El nuevo Tratado Transpacífico (TPP+11) posee un acusado rasgo económico; es su columna vertebral. Sin embargo, no lo es todo. También, de manera tácita se trata de un acuerdo político en su más amplio sentido: crear un área de entendimiento en una época en que las grandes potencias retornan al juego de suma cero anterior a 1914, de rivalidad entre ellas, no basada en otra cosa que en la pugna por la supremacía. El TPP+11 crearía un ámbito más propicio a la paz, a reglas del juego comunes que van más allá de lo económico. Sobre todo, llega al corazón de nuestra existencia práctica. La interdependencia no es algo nuevo de la llamada época “neoliberal”. Desde nuestro remoto origen estuvimos por angas o por mangas vinculados a un sistema de intercambio global. Los tratados de libre comercio han tenido la finalidad de poner un marco legal de acción en áreas cada día más grandes y sobre ello hacer más previsible el comercio internacional y las corrientes de servicios. A Chile no le ha ido nada de mal al respecto, en lo que se refiere a sus (positivas) consecuencias.
Cierto que en este sentido estamos en un momento de incertidumbre parecido a la estampida proteccionista que se produjo con la Gran Depresión de 1929. Supongo que no pasará de la misma manera, en parte porque hay mayor conciencia de lo abismal que es ese camino, aunque uno está curado de espanto con las sorpresas de estos últimos años. Acuerdos como los del TPP+11 precisamente quieren organizar —cimentándolo— un espacio no solo económico, sino que de países que mantengan la meta de que puede vivificar a la economía mundial; entre ellos está Japón, que sigue siendo la tercera economía del mundo. Ahora la aprobación parece incierta y se le han dado zarpazos al proyecto, pocas razones por su sustancia, sino que en lo que parece han sido decisivas las motivaciones de política interna, pequeña política.

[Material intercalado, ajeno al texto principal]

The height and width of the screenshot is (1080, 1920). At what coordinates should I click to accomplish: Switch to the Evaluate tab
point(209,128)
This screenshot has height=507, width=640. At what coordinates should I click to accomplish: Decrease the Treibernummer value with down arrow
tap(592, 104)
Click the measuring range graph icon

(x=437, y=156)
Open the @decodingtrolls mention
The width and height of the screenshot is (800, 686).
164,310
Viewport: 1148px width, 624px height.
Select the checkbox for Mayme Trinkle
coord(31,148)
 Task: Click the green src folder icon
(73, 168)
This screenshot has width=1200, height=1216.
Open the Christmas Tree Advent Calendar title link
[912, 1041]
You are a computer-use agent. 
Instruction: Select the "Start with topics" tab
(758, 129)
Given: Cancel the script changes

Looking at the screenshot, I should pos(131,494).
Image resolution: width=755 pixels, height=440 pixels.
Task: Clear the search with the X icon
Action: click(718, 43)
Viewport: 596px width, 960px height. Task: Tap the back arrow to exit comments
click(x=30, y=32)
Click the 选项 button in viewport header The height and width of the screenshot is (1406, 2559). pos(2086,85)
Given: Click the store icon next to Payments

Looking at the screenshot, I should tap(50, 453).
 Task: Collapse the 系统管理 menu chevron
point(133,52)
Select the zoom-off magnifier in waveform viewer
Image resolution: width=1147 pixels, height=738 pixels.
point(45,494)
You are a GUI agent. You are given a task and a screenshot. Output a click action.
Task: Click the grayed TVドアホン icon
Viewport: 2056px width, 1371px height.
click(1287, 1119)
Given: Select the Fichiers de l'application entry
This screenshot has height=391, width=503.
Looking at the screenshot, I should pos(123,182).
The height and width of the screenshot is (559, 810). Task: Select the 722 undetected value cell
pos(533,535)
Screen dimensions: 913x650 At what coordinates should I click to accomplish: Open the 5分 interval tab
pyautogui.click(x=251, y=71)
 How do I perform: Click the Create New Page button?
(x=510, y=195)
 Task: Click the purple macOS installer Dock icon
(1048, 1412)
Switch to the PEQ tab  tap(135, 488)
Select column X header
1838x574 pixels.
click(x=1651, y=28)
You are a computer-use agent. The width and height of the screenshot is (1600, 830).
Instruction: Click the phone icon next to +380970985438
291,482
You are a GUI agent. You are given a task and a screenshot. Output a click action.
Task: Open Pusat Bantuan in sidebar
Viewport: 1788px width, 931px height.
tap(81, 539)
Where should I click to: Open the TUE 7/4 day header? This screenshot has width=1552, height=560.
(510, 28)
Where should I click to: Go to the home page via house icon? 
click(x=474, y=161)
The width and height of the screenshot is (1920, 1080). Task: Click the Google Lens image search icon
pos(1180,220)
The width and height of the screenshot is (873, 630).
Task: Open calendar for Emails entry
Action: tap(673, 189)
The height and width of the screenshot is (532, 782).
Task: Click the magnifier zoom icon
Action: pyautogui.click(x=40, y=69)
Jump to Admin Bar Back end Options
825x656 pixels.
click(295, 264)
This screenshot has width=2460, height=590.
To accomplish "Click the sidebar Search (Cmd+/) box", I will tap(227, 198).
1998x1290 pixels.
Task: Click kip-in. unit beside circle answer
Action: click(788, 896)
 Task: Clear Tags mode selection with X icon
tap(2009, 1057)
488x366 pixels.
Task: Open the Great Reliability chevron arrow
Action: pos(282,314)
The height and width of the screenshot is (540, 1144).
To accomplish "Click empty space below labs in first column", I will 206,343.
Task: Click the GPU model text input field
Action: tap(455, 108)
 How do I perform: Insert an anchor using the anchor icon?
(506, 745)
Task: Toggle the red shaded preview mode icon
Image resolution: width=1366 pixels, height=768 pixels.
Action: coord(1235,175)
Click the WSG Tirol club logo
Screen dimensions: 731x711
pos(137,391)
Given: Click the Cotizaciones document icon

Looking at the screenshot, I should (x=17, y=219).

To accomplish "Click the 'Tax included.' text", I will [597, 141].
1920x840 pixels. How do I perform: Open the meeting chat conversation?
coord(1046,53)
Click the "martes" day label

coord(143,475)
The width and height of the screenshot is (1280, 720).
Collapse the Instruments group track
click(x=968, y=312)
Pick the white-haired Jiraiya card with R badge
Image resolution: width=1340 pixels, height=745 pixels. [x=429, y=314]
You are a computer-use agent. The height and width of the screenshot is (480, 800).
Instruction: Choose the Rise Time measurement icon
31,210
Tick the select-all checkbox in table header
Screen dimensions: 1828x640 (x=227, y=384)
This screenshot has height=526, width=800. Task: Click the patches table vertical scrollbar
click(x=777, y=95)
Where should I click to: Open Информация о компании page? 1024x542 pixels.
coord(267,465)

Como muchos asuntos, no en todo lo de la política exterior debe ser de Estado, es decir, sin debate público, con unidad nacional en lo básico. Esta se adopta solo cuando la integridad o la seguridad del país es puesta en tela de juicio o se está ante un grave peligro. Las dos guerras mundiales produjeron vivos debates acerca de lo que debía ser la política de La Moneda; para qué decir la Guerra Fría, el sistema político naufragó en ese dilema. Puede haber diversidad de pareceres más o menos apasionada, pero a la vez hay que reclamar alguna consecuencia y razonar sobre el interés nacional.
La Alianza del Pacífico provocó críticas de la oposición a Piñera I, pero después fue asumida por la administración Bachelet II. La Cancillería chilena no solo apoyó con brío a la Alianza, sino que a un proyecto que muchos miembros de la Nueva Mayoría miraban con recelo, el TPP propuesto por Obama. El fragoso abandono de este por Trump les facilitó aceptarlo y fue también desarrollado con ahínco por Chile, a pesar de que al comienzo aparecía irrealizable sin Washington; de hecho, el canciller Heraldo Muñoz adquirió liderazgo en esta propuesta. Ahora, en cambio, como parte de la ofensiva de “negar la sal y el agua” a los proyectos legislativos del Gobierno, se amenaza al TPP+11, y no porque La Moneda se haya apartado o no de la “política de Estado”.
Por suerte aparecieron voces autorizadas de la oposición que llamaron a la cordura. Ojalá sean escuchadas. Con lo caprichoso de las fortunas electorales y de las encuestas de aprobación, un TPP+11 rechazado le penaría a un futuro gobierno suyo; recuperar terreno no será nada de fácil para el país. Y el Pacífico ya no es el futuro. Es el presente de las relaciones internacionales y de la existencia de Chile en un mundo que se crea y recrea.